Nevada casinos' contributions to fight measure that would allow continued operation of American Indian gambling sites bring campaign funds to nearly $60 million. Tribes, however, have outspent opponents by about 2 to 1.

October 06, 1998|TOM GORMAN | TIMES STAFF WRITER

Campaign contributions on the hotly contested Proposition 5, the Indian gaming initiative, have reached nearly $60 million with the infusion of Nevada casino money to combat massive spending by American Indian tribes, according to finance disclosures filed Monday with the secretary of state's office.

The reports show that Proposition 5 is narrowing in on California's all-time election spending record--$84 million--spent on several insurance reform measures on the 1988 ballot.

Monday's figures show that Indian tribes have outspent their Nevada opponents by about a 2-1 margin--but with the opposition to Proposition 5 furiously seeking to catch up through major donations from three large Las Vegas gambling interests.

During the most recent reporting period--from July 1 through Sept. 30--opponents to Proposition 5 raised about $14.5 million, while tribes favoring the casino measure raised about $16.4 million.
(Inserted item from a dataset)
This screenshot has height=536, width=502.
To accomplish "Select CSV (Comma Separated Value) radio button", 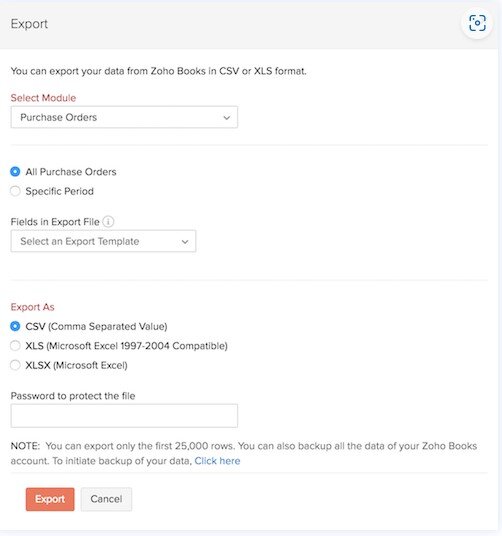I will [15, 326].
For the entire campaign, Indian tribes pushing for Proposition 5 have raised about $42.7 million and spent $36 million, through Wednesday. About $8 million of that was spent last spring, when the tribes qualified the measure for the Nov. 3 ballot with an unprecedented petition gathering campaign that included extensive television commercials and direct mail.

The Yes on 5 side had about $6.7 million in unspent reserves as of Wednesday. In contrast, opponents to Proposition 5 have raised a total of $15.5 million to date--most from Nevada-connected businesses--and have spent $17.1 million, putting them more than $1 million in the red at the end of the reporting period. All but about $1 million of the contributions was raised since July 1.
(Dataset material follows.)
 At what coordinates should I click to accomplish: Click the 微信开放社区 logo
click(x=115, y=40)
The largest contributors to the No on 5 campaign during the most recent reporting period were the Hilton Hotels Corp., Circus Circus Enterprises Inc. and Mirage Resorts Inc. Each contributed about $4.3 million to defeat the initiative, which would provide for the continuation of existing Indian casino operations in the state.

The largest donors in support of Proposition 5 are the San Manuel (about $21 million in total), Morongo ($9.5 million), Viejas ($5.1 million), Pechanga ($3.4 million) and Agua Caliente (about $1 million) tribes.

Steven Glazer, spokesman for the Yes on 5 campaign, defended the level of spending by casino-operating tribes doing battle against Las Vegas money.

"The Nevada casinos are spending millions to protect their billion-dollar profits while the Indians are defending their very own economic survival that has given them jobs, reduced welfare and provided self-reliance," Glazer said. "The Indians will have to give everything they have, and more, if they hope to defend their rights to dignity, self-reliance and economic opportunity."

Answered Gina Stassi, spokeswoman for the No on 5 campaign: "The facts are these: The other side has more than doubled what we have spent.

"Let's face it," she said. "It's gambling money against gambling money. It's time to start focusing on the real issue: What is in the initiative, which is flawed and bad for California?"

She said that although the opposition campaign is financed almost totally by Nevada interests, "you have to look at our coalition list, which is very broad and diverse. These are people who are vehemently opposed to Proposition 5, but don't have the financial resources to fight it."

The anti-5 coalition includes many elected officials, law enforcement authorities, businesses and unions.

Political observers have long expected the battle over Proposition 5 to set a record for spending on any political campaign in California history. Most of the money to date has been spent on television commercials that have blanketed the state's airwaves.